EXERCISE DIRECTIONS – Return all lines of the listing below that carry the word "search".

SUPPLIED MATERIAL –
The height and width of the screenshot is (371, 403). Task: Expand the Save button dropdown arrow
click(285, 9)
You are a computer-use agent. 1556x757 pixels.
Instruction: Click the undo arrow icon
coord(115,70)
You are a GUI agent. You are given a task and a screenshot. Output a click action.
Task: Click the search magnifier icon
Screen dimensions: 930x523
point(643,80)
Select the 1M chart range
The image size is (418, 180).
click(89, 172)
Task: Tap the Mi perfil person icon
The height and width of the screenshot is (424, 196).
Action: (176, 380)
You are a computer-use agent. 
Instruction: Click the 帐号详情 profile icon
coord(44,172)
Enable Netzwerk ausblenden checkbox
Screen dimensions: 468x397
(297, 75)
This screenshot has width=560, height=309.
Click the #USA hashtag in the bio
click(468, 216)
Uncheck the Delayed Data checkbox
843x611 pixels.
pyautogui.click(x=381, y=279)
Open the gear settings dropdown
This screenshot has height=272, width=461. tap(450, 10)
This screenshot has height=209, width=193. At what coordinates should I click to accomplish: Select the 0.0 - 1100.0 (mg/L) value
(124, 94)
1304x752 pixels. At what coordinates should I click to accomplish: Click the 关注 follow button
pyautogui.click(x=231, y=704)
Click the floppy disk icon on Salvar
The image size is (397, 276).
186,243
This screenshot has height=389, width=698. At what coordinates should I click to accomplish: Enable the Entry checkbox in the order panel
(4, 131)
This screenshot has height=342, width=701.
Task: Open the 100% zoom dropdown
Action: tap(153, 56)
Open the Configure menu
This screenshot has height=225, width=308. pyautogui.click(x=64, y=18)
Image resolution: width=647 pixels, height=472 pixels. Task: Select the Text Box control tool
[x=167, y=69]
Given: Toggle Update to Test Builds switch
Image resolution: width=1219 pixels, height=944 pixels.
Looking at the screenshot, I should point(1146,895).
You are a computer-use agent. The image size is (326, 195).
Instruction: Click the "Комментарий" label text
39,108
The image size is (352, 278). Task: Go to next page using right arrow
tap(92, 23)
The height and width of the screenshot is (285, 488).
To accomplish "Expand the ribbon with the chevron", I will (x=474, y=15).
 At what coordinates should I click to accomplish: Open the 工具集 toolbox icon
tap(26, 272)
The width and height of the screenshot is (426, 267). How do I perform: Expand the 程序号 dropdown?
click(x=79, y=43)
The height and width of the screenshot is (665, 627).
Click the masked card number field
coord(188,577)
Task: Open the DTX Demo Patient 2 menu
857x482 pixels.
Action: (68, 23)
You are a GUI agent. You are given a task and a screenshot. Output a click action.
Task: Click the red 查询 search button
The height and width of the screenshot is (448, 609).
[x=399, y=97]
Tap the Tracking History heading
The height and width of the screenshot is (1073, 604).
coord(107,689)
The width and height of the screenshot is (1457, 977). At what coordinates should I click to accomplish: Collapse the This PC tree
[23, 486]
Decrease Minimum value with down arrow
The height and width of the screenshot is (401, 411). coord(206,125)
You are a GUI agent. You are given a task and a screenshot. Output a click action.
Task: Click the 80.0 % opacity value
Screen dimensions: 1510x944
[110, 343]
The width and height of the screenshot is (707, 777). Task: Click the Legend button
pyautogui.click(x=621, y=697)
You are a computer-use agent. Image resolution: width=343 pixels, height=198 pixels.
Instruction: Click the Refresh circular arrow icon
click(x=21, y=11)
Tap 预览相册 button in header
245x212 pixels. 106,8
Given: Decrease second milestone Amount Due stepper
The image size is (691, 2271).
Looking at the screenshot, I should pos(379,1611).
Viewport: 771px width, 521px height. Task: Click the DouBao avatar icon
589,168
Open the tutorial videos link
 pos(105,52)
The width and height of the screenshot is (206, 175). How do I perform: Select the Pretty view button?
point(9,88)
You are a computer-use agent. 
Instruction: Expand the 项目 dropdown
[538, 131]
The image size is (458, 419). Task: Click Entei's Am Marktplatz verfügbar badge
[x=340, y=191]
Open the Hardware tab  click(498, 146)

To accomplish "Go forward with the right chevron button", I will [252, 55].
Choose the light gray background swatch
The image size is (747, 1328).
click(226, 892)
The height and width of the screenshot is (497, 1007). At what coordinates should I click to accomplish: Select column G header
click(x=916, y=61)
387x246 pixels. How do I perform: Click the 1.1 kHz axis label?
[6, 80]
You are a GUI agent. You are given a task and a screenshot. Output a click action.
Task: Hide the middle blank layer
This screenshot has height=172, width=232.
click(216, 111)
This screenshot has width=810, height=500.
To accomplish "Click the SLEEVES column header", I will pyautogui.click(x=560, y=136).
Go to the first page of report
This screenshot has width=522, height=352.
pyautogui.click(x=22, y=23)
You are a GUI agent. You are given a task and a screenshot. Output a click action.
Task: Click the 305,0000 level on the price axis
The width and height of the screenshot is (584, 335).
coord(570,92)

TASK ANSWER –
Task: Click the search magnifier icon
Task: Click the red 查询 search button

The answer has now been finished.